How Does 'C' Store Strings ?
Conor P. Cahill
cpcahil at virtech.UUCP
Thu Oct 12 11:40:32 AEST 1989
In article <2141 at avsd.UUCP>, childers at avsd.UUCP (Richard Childers) writes:
> Basically, no matter how I look at the resulting executable - whether
> with my 'strings', or a quick-and-dirty 'od' - I can't find the ASCII
> characters corresponding to the strings I thought I had compiled into
> the executable.
How are you opening the input file? In MSC you must specify something
like O_BINARY in order to read a complete non-text file. The strings
are stored the same way in MSC as they are stored in UNIX executables -
non-compressed sequences of characters followed by a null byte.
Long ago I wrote a strings for dos which worked correctly under MSC 3.0.

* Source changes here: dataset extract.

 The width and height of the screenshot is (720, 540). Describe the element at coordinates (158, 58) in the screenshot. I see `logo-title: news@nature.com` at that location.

I don't know where it is now.
> #define vers[CMDBUFSIZ] = "v1.00 891010 richard childers" ;
What is this supposed to do? First of all the only way to use it is to
have a global variable as follows:
char string_you_want vers;
which is totally unreadable. What were you attempting to do? There is
nothing that you can do through the preprocessor that you couldn't do
directly in the code.
> One of the possibilities I've considered includes the fact that, while I've
> defined this array, I've never referenced it, and thus the compiler might
> have decided to optomize it out of existence.
If this was true, all of the sccsid and rcsid strings would never
appear in the object files (which they do).